School in Beijing, China

The International School of Beijing (ISB, 北京顺义国际学校) is a non-profit international co-educational day school in Beijing, China. The school was founded in 1980; it is the oldest and largest international school in Beijing. ISB accepts students from Early Years 2 to Grade 12. ISB offers a dual English and Chinese language program for students from Early Years to Grade 5. It also offers the International Baccalaureate Diploma Program in Grades 11 and 12. ISB is recognized by the Beijing Education Commission (BEC) as an independent school for expatriate children.

== History ==
In the 1970s, a small foreign school was established in Beijing, under the auspices of the United States Liaison Office in Beijing, precursor to the US Embassy. Classes were held in a hallway of a diplomatic apartment compound in Sanlitun, with 8 students and 2 certified teachers.

In 1980, the US Embassy merged its school with those of the British and Australian embassies. The Canadian and New Zealand embassies joined in, and the five nations together formally founded the International School of Beijing. Located on the grounds of the US Embassy, the school provided education for the children of the five founding embassies; eventually, as space allowed, children from other embassies were permitted to enroll. Bound by the strict requirements imposed on diplomatic schools, the founding embassies worked to meet educational needs of the growing expatriate community in Beijing.

In 1988 under new regulations, China's Ministry of Foreign Affairs officially registered ISB as a "school for diplomatic children." The campus moved to the Lido complex of offices and housing units, and the school was permitted to accept applications from all expatriate residents of Beijing.
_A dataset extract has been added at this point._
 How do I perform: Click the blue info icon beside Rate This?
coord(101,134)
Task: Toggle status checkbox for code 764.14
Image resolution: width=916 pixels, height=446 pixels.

In 1991 ISB became the first school in Beijing to offer the full Diploma Program of the International Baccalaureate Organization. And in 1997, the school was accredited by WASC (in the United States).

In January 2002, the Beijing Municipal Education Bureau allowed ISB to be restructured as an "independent school for foreign children". In the same year, the school moved to a 32 acre, purpose-built facility in the Shunyi district, a northeastern suburb of Beijing. The following year, ISB was accredited by the Chinese authority National Center for School Textbook and Curriculum Development.

ISB completed the construction of a detached sports facility in 2013, complete with two pressurized domes with air filtration, providing indoor tennis courts and a playing field area.

== Campus ==
ISB is situated on a 32 acre campus in Shunyi district, approximately 30 minutes from downtown Beijing and close to expatriate residential compounds. Two purpose-built sports domes sit side by side over 8,500 square meters. The sports domes have H-14 grade filtration systems. In addition, ISB has four fully equipped gymnasiums (one with a climbing wall); baseball and softball diamonds; two full-sized turf soccer fields; a rugby pitch, running track, and a 665-seat stadium and an aquatics center with a 25-meter pool and diving boards.

In the main school building are 12 science labs, a student cooking lab, a visual arts wing in middle and high school, and art studios in elementary school. The performing arts wing consists of a 600-seat theater, Black Box theater, rehearsal space, and studio stage. The main school building also has two library-media centers with more than 82,000 volumes and over 160 magazine subscriptions. ISB supports a one-to-one MacBook laptop program for each student in grades 2 through 12.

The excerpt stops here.